Of course the exercise routine must be age appropriate and tailored to the child’s needs and physical abilities. While strength and flexibility goals may be perfectly suitable for most children, for example, bodybuilding is not. Bodybuilding’s emphasis on building muscle mass is not realistic for prepubescent youth. They can build strength because of an increase in the motor-neurons that fire with each muscle contraction but they cannot build significant mass because they lack the necessary hormonal component. Also, the AAP recommends full body routines that affect all large muscle groups (including core exercises). These aim for overall strength and toning, which are appropriate for growing bodies because they favor structural soundness. It recommends that bodybuilding be reserved for skeletally mature bodies only.
Safety First:
As we have seen, resistance training is not necessarily contraindicated for children and teens and may even be beneficial. Of course, the latter assumes that proper safety precautions have been taken. For example, resistance training is a great opportunity to teach young people how to do the movements correctly and not to rush them; in this way they can learn to avoid injury and developing bad habits that could lead to injury later. This is true for adults too, of course, but the sooner they learn the better.

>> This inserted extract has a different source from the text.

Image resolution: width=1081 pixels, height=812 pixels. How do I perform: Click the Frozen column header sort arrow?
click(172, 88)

The AAP recommends that to keep things safe young people should start with low-resistance exercises until they get the technique down. Once they can do 8 to 15 repetitions per set, weight can be added in 10% increments.

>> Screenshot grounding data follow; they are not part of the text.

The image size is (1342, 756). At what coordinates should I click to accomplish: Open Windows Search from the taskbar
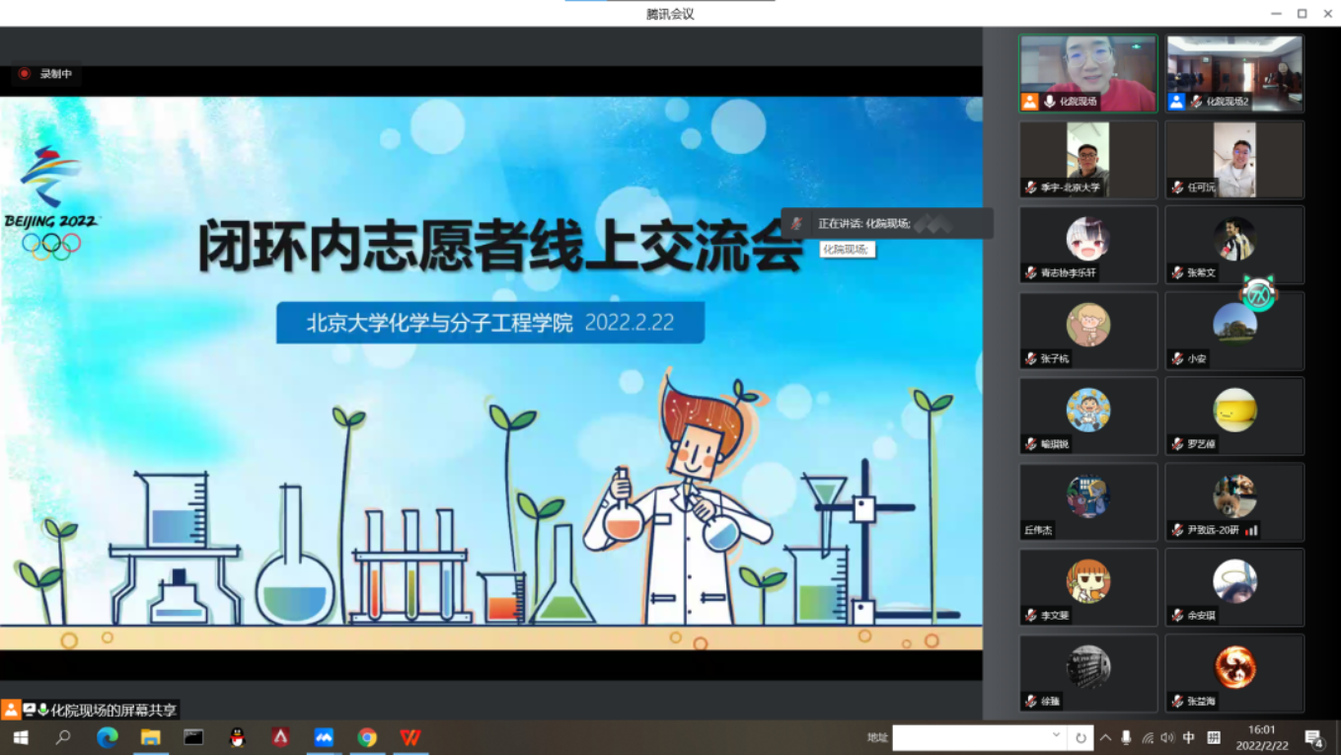61,737
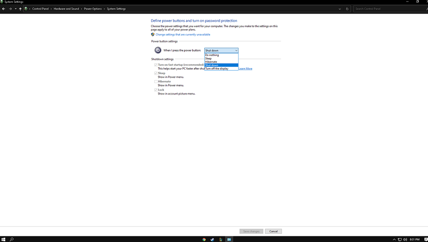Click Change settings that are currently unavailable

[x=183, y=35]
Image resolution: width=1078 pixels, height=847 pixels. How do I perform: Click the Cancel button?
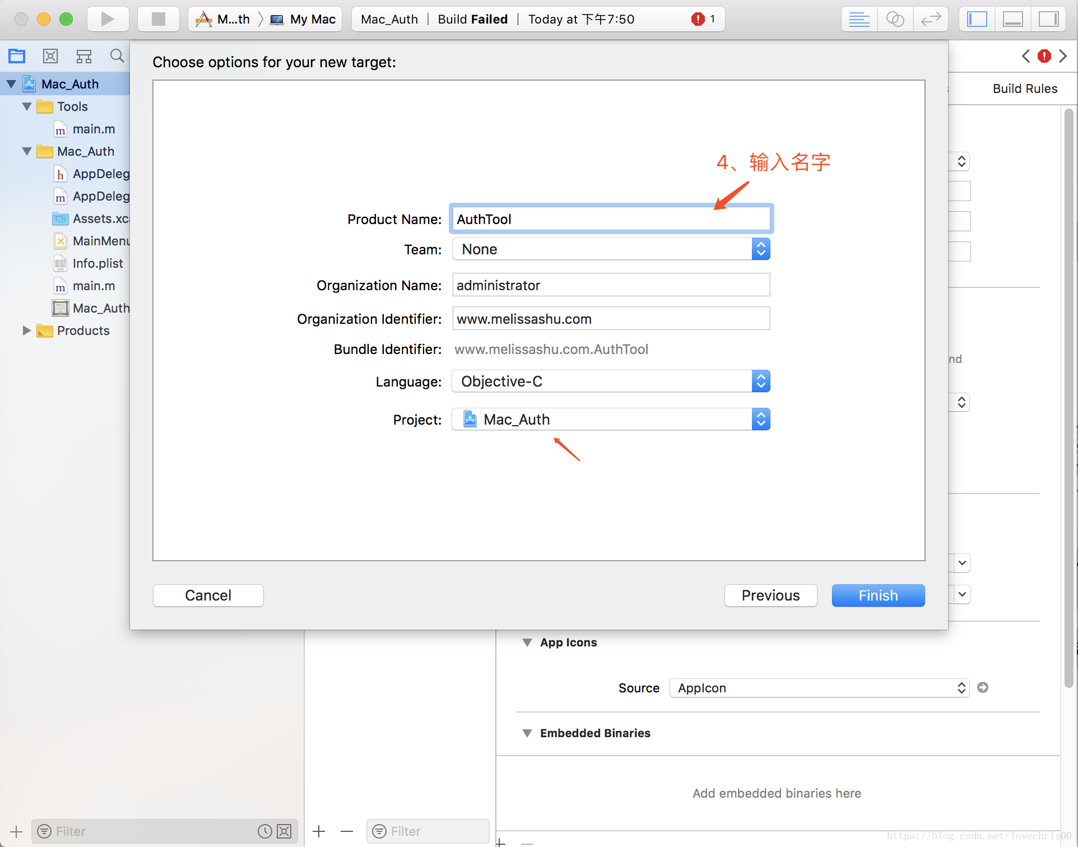pyautogui.click(x=208, y=595)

The use of weight training machines for children is discouraged because they are designed to accommodate adult bodies and, the weight increments are not are generally too big. Free weights are fine, however.
I would think that another concern is keeping competition and peer pressure under control. Obviously a certain element of competition is expected in sports and, if it is all in fun, it keeps things interesting. But with weights and bands, or any equipment for that matter, there is a point where it becomes dangerous. If the kids start racing against each other or trying to emulate older more advanced teens by rushing through the exercises or adding more weight than they can handle, it can lead to disaster. Of course that is what supervision is for! I don’t mean they should be supervised to the point boredom, we don’t want to take all the fun out of things, but it is important to be safe so everyone has a good time and no one gets hurt.
Resistance Bands:
The previous discussion covers resistance training in general. The AAP mentions but does not discuss bands in any great, detail nevertheless based on its assessment of free weights and some of its other recommendations, it is probably reasonably safe to infer that, when properly used, resistance bands are a viable option for children. Generally speaking, bands are equivalent to weights and I would argue that in some ways, in some contexts, they are superior:
In conclusion, weight training can be a healthy addition to a child’s or teen’s fitness program as long as there is proper supervision and safety protocols are observed. Resistance bands share qualities with free weights that are likely to make them a suitable alternative in most cases, and they are more versatile. Remember safety comes first but fun is a close second, so take it seriously but keep things light for the kids (pun intended) and have a good time.